Toggle the display of automated, internal messages from the tracker.

View this report as an mbox folder, status mbox, maintainer mbox


Report forwarded to bug-coreutils <at> gnu.org:
bug#41563; Package coreutils. (Wed, 27 May 2020 15:04:02 GMT) Full text and rfc822 format available.

Acknowledgement sent to Danie de Jager <danie.dejager <at> striata.com>:
New bug report received and forwarded. Copy sent to bug-coreutils <at> gnu.org. (Wed, 27 May 2020 15:04:02 GMT) Full text and rfc822 format available.
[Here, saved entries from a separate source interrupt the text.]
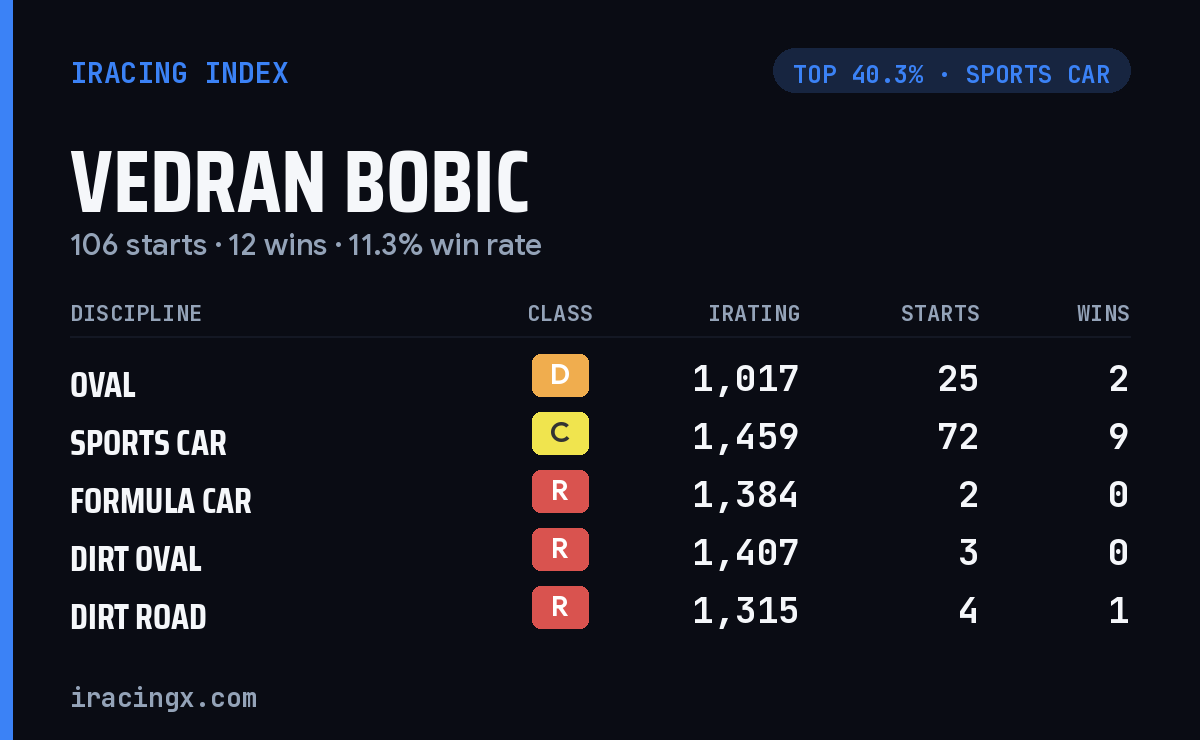This screenshot has height=740, width=1200.
Task: Click the Dirt Oval R class badge
Action: point(560,550)
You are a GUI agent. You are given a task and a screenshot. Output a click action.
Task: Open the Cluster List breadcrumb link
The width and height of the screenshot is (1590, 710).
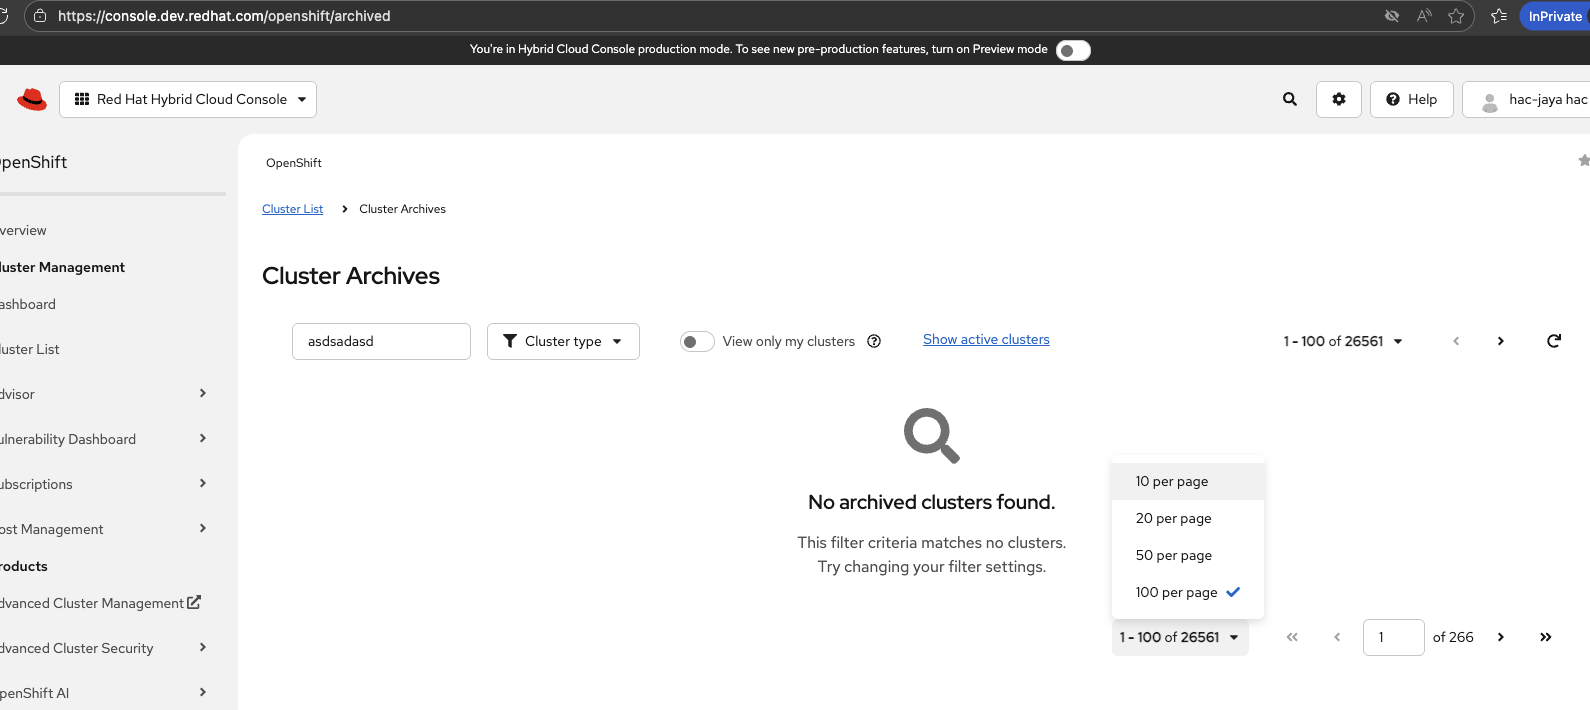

Message #5 received at submit <at> debbugs.gnu.org (full text, mbox):

From: Danie de Jager <danie.dejager <at> striata.com>
To: bug-coreutils <at> gnu.org
Subject: Possible bug with 'sort -Vr' version sorting
Date: Wed, 27 May 2020 14:07:32 +0200
Hi,

I use sort -Vr to sort version numbers. I noticed this discrepancy on
the latest kernel version from Centos 7.8.

command to get output:
# ls -t /boot/vmlinuz-* | sed "s/\/boot\/vmlinuz-//g" | grep -v rescue
| sort -Vr
3.10.0-1127.el7.x86_64
3.10.0-1127.8.2.el7.x86_64
3.10.0-1062.18.1.el7.x86_64

I'd expect the middle value to be the highest version number. Is this
by design or a bug? If it is a bug please let me know if I must log it
somewhere.

Version details:
# sort --version
sort (GNU coreutils) 8.22
Copyright (C) 2013 Free Software Foundation, Inc.
License GPLv3+: GNU GPL version 3 or later <http://gnu.org/licenses/gpl.html>.
This is free software: you are free to change and redistribute it.
There is NO WARRANTY, to the extent permitted by law.

Written by Mike Haertel and Paul Eggert.

Regards,
Danie de Jager




Information forwarded to bug-coreutils <at> gnu.org:
bug#41563; Package coreutils. (Wed, 27 May 2020 15:24:02 GMT) Full text and rfc822 format available.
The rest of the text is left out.